Where isolation separates jobs from each other, a sandbox constrains a single job from the inside: what it can touch, where it can connect, what it is allowed to do. Sandboxing matters most when a job runs untrusted or third-party code.
Isolation vs sandbox
Isolation is about keeping jobs apart. A sandbox is about restricting one job's capabilities - limiting its network egress, filesystem access, and privileged operations. They are complementary security layers.
What a sandbox restricts
- Network: limit or deny outbound connections to control exfiltration.
- Filesystem: confine writes to a scratch area; protect the rest.
- Privileges: drop capabilities so the job cannot escalate.
Why it matters
CI runs code from dependencies, forks, and pull requests you do not fully control. A sandbox limits the damage if any of that code is malicious or compromised, turning a potential breach into a contained failure.
Sandboxing in practice
Sandboxing pairs naturally with ephemeral runners: a confined job on a single-use machine has both limited reach and no persistence. Together they keep untrusted CI workloads from becoming a security problem.
The usability trade-off
Too tight a sandbox breaks legitimate jobs - a denied network call or blocked syscall fails a build that should pass.

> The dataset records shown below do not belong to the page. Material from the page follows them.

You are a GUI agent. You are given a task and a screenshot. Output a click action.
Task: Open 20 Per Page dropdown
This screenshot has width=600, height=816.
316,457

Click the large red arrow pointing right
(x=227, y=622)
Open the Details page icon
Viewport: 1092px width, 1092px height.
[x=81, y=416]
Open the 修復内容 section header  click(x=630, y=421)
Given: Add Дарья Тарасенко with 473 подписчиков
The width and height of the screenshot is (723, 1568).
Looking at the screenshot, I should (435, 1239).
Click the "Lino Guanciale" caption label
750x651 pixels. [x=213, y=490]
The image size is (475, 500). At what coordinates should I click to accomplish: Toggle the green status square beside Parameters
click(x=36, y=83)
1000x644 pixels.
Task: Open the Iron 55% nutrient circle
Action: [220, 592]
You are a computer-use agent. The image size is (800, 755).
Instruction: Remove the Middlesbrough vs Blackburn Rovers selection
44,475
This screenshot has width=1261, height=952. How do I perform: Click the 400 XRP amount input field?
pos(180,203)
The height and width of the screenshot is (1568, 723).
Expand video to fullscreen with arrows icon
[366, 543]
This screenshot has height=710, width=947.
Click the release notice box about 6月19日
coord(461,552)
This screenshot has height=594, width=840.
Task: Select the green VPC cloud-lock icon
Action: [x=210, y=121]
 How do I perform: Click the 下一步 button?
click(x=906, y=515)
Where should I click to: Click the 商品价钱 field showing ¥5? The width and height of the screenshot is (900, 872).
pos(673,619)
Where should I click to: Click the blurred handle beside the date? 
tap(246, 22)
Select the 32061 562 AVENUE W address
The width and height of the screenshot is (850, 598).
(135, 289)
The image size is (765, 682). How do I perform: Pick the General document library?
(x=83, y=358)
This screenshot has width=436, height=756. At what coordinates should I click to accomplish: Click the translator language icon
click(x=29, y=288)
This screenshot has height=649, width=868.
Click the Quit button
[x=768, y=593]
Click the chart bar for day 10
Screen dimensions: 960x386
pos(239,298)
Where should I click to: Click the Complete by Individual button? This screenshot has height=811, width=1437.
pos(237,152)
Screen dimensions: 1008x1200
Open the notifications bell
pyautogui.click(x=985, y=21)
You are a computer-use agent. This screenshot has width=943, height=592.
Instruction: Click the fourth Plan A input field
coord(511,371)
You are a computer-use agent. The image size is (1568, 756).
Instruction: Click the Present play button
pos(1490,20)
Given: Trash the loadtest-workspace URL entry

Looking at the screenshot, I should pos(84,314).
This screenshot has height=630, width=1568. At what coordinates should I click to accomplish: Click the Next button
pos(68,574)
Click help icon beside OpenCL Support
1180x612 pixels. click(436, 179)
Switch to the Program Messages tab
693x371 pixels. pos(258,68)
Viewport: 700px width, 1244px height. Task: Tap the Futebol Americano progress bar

The goal is the least privilege that still lets real work run, which is why sandboxing is tuned to the workload rather than applied as a blanket lockdown.
Key takeaways
- A runner sandbox restricts what a single job can access or do.
- It complements isolation, which separates jobs from each other.
- It limits network, filesystem, and privileged operations.
- Sandboxing plus ephemerality contains untrusted CI code.